WHAT IS REQUIRED =
Please arrange everything from the line containing "At what coordinates should I click to accomplish: Enable" down to the line containing "Image resolution: width=1356" as a Markdown table with the columns Row and Record line, skipping blank lines and leaving the pictures out.
=-=-=-=-=
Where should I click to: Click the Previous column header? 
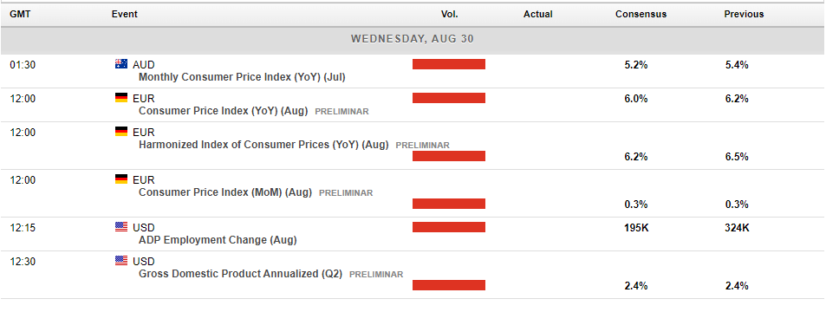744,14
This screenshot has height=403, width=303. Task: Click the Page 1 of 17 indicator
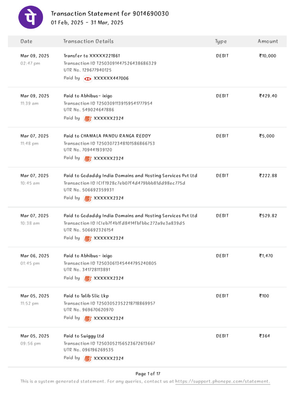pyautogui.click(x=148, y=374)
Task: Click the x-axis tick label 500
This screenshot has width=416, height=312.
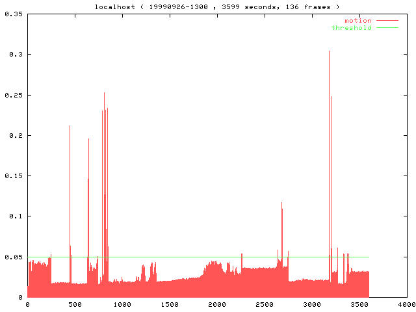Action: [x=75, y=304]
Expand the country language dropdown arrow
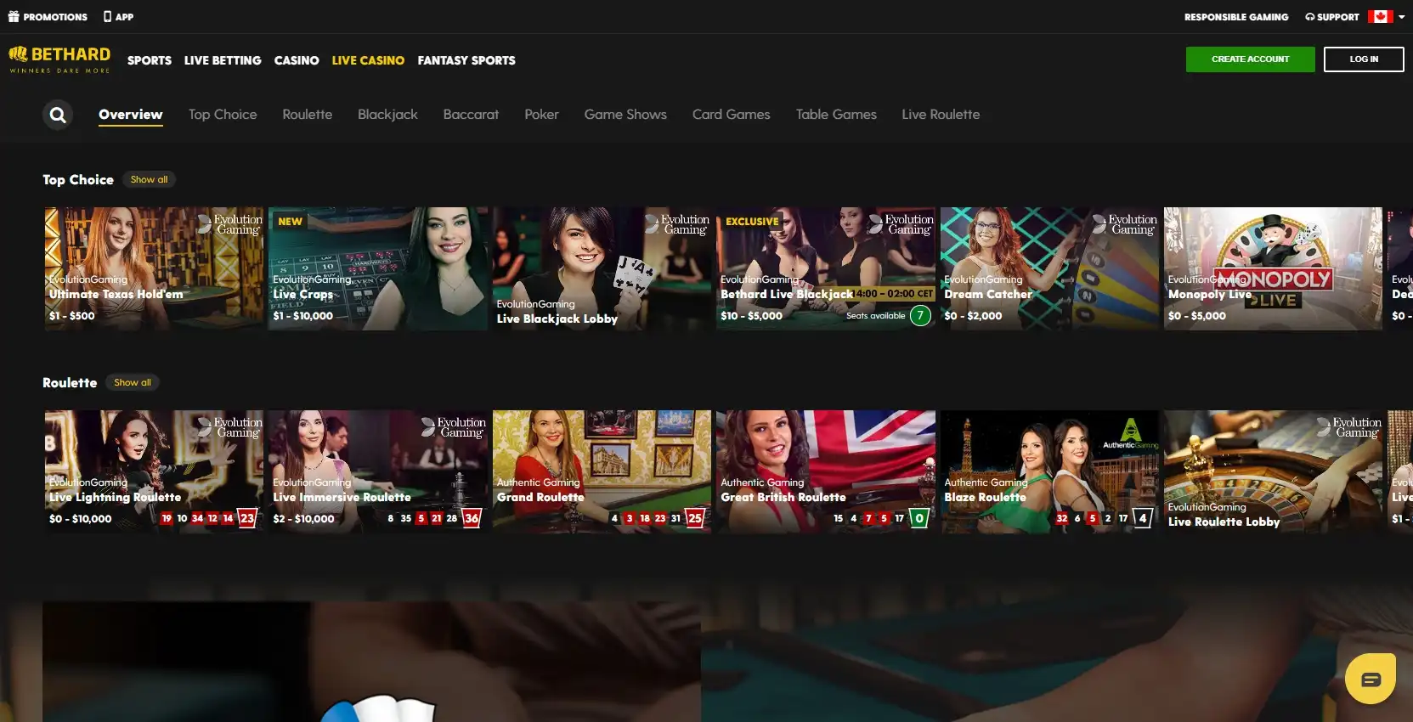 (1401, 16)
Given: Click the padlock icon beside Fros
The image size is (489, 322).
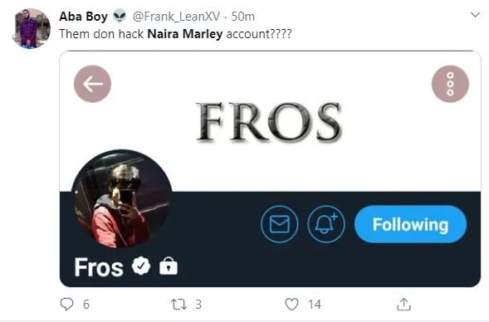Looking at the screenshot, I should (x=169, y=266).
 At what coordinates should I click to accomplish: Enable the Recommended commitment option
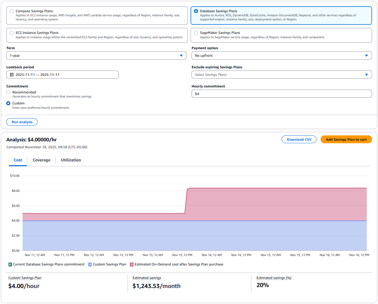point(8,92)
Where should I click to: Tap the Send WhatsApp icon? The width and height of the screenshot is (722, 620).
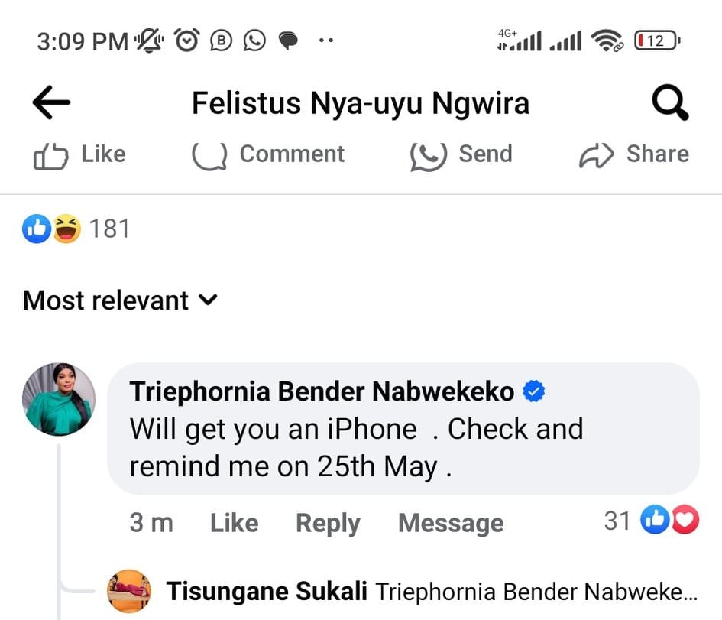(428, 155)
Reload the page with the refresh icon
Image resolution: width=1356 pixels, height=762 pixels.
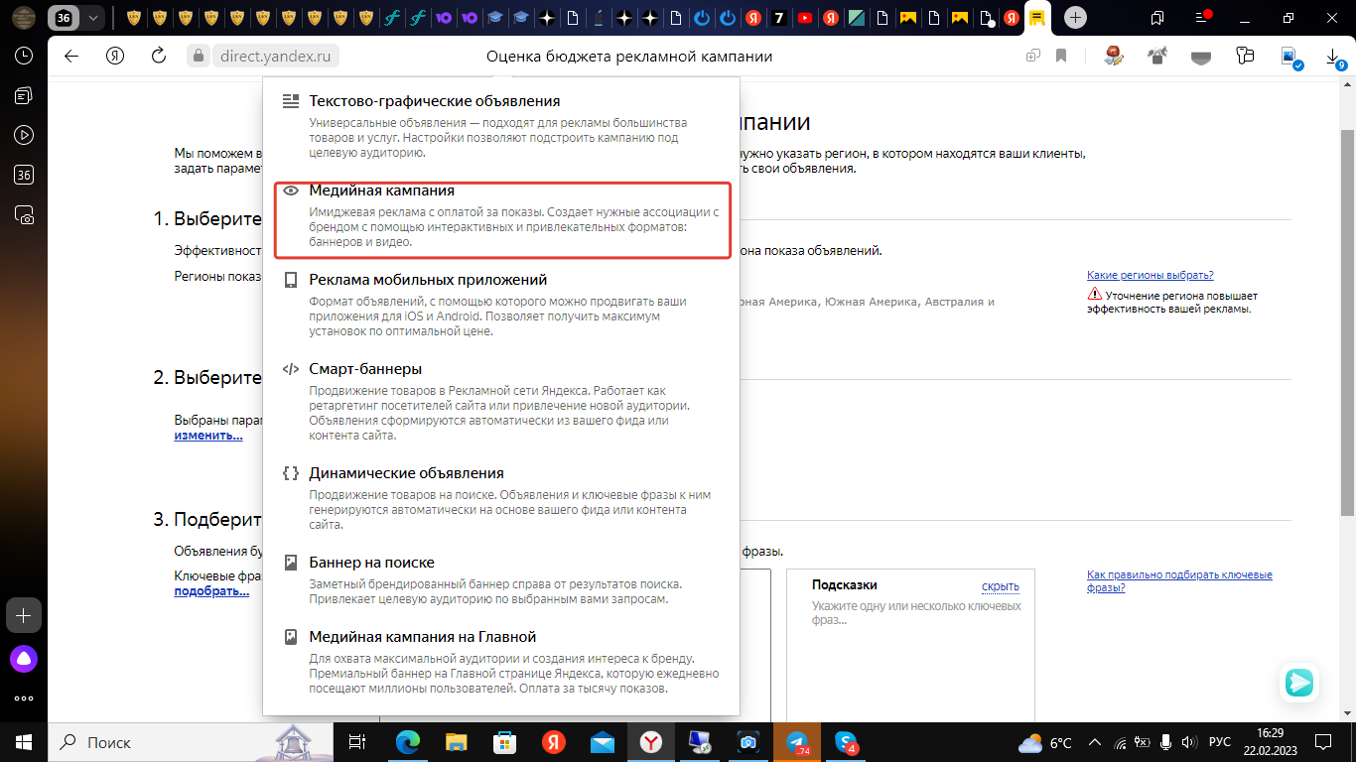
=-=-=-=-=
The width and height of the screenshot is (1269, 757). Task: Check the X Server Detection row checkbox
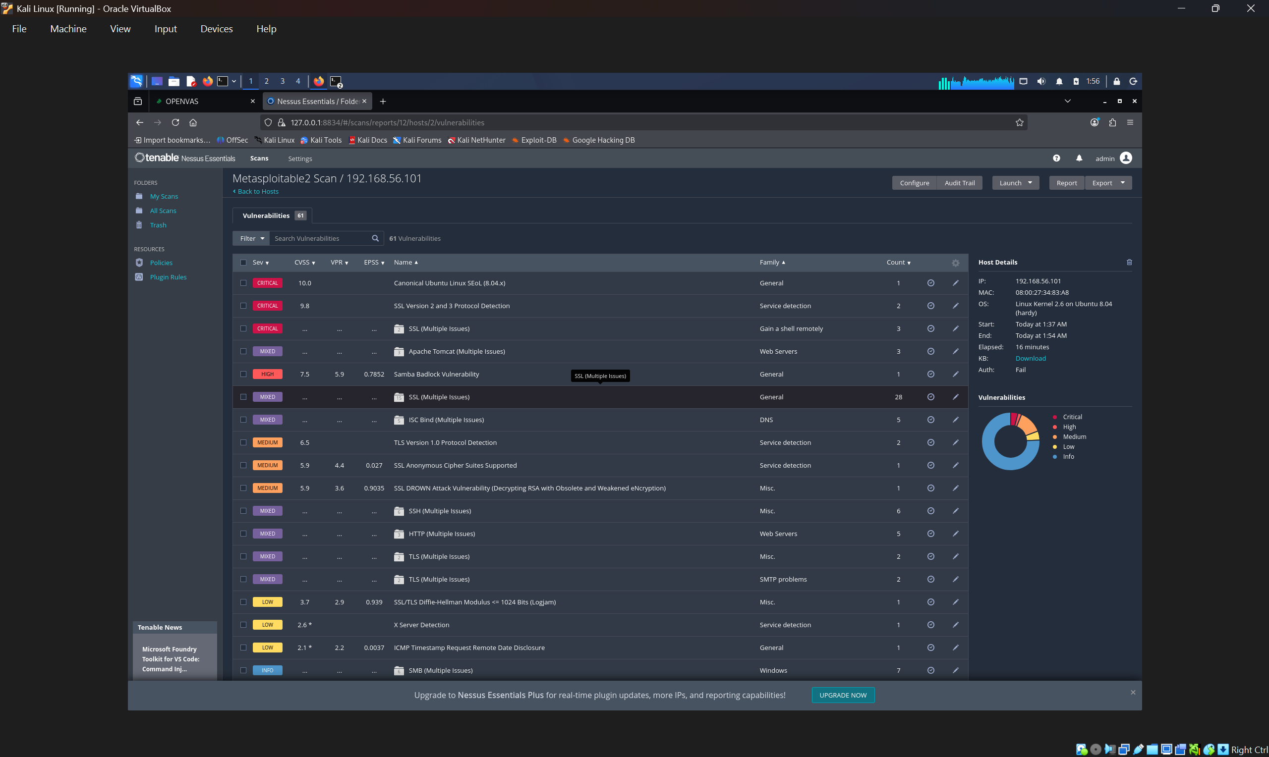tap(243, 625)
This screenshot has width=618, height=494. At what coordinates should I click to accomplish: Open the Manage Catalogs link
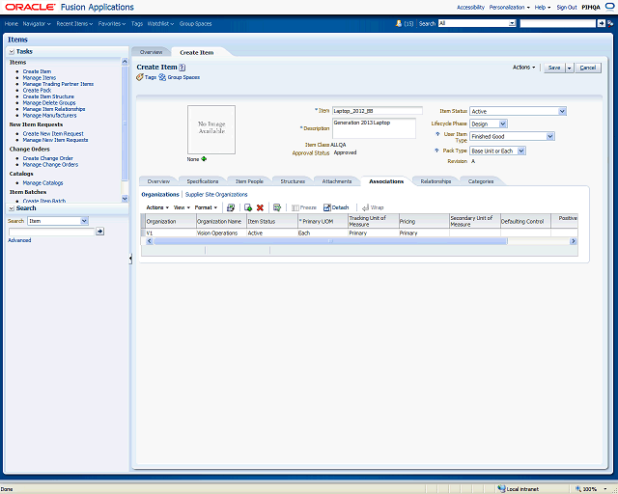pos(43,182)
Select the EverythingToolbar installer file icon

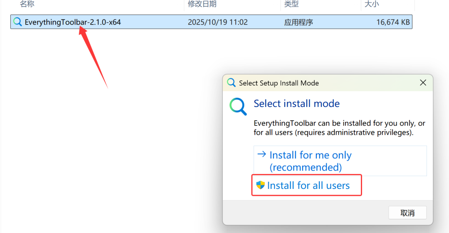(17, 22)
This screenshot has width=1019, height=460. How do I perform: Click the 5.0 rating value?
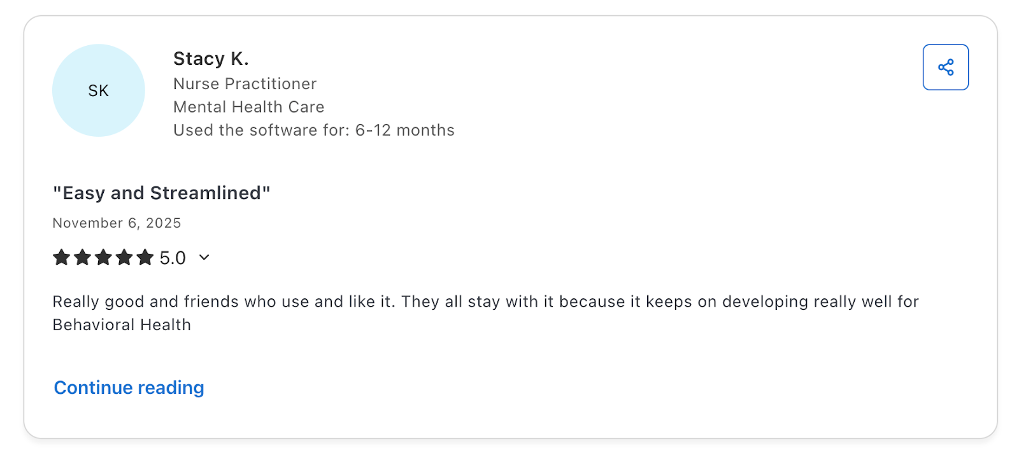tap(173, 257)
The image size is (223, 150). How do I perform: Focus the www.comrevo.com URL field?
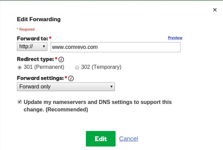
=-=-=-=-=
SOLUTION BELOW =
| Row | Record line |
|---|---|
| 1 |  At what coordinates should I click to accomplish: Enable the Recommended commitment option |
| 2 | point(8,92) |
| 3 | Where should I click to: Tap the Send WhatsApp icon? The width and height of the screenshot is (722, 620). |
| 4 | (428, 155) |
| 5 | Reload the page with the refresh icon |
| 6 | Image resolution: width=1356 pixels, height=762 pixels. |